The city has grown to be the most populous non-provincial capital city and the 19th overall most populous city of the country.

==Geography==
The city is located on the Saveh Road, which starts in the south of Tehran, and ends at Saveh City.
Its neighborhoods are Vavan, Ghaemieh, Saeedieh, Mohamadieh, Mahdieh, Baghenarde, Saloor, Noori, Ghasemabad, Shirudi, Golha, Elahiye, Ahmadabad, Ghods, Baghqfeiz, Zarafshan, Moosiabad, Anbia and Mianabad.

== History ==
From January 17 to 18, 2026, as part of the 2025–2026 Iranian protests, youths attacked the local Ghaemiyeh police station.

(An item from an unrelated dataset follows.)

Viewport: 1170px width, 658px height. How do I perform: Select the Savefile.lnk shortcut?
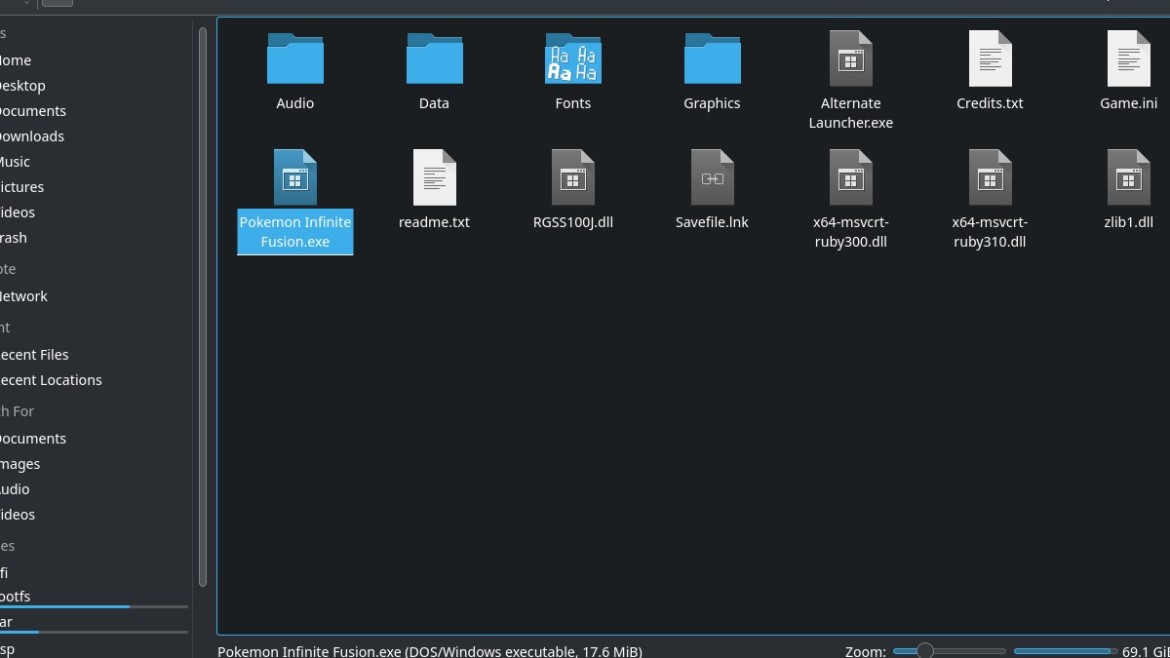coord(712,178)
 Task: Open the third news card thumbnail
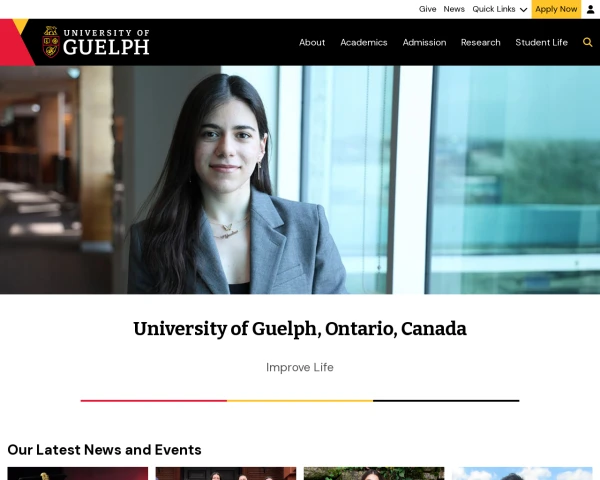[x=374, y=473]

An airstrike struck a residential building in the city on April 6, 2026, during the 2026 Iran war, killing at least 13 people.

==Climate==
Eslamshahr has a cold semi-arid climate (Köppen BSk). The highest recorded temperature was 43 C, recorded on July 10, 1990, while the lowest recorded temperature was -13 C, recorded on January 2, 1973.

Climate data for Eslamshahr
| Month | Jan | Feb | Mar | Apr | May | Jun | Jul | Aug | Sep | Oct | Nov | Dec | Year |
| Record high °C (°F) | 19 (66) | 23 (73) | 29 (84) | 33 (91) | 38 (100) | 41 (106) | 43 (109) | 42 (108) | 39 (102) | 33 (91) | 27 (81) | 21 (70) | 43 (109) |
| Mean daily maximum °C (°F) | 8 (46) | 11 (52) | 16 (61) | 22 (72) | 28 (82) | 34 (93) | 37 (99) | 36 (97) | 32 (90) | 25 (77) | 16 (61) | 10 (50) | 23 (73) |
| Daily mean °C (°F) | 3 (37) | 6 (43) | 10 (50) | 17 (63) | 22 (72) | 27 (81) | 31 (88) | 30 (86) | 26 (79) | 17 (63) | 11 (52) | 5 (41) | 17 (63) |
| Mean daily minimum °C (°F) | 0 (32) | 2 (36) | 6 (43) | 12 (54) | 17 (63) | 21 (70) | 24 (75) | 24 (75) | 20 (68) | 14 (57) | 7 (45) | 2 (36) | 12 (55) |
| Record low °C (°F) | −13 (9) | −10 (14) | −9 (16) | −1 (30) | 2 (36) | 9 (48) | 13 (55) | 13 (55) | 8 (46) | 2 (36) | −7 (19) | −11 (12) | −13 (9) |
| Average precipitation mm (inches) | 29.8 (1.17) | 30.5 (1.20) | 37.3 (1.47) | 32.0 (1.26) | 9.2 (0.36) | 5.4 (0.21) | 7.1 (0.28) | 5.0 (0.20) | 1.0 (0.04) | 9.9 (0.39) | 26.4 (1.04) | 24.7 (0.97) | 218.3 (8.59) |
Source 1: Voodoo Skies
Source 2: NOAA

== Population ==

Shadshahr was a relatively small town in the early 70s, under the Shah's rule, gradually through the 1980s, 1990s, 2000s as Tehran's population grew, so did the surrounding areas.

==Transportation==
Eslamshahr is known for its handcrafted articles and its good weather. It also has Imam Khomeini International Airport within its city limits.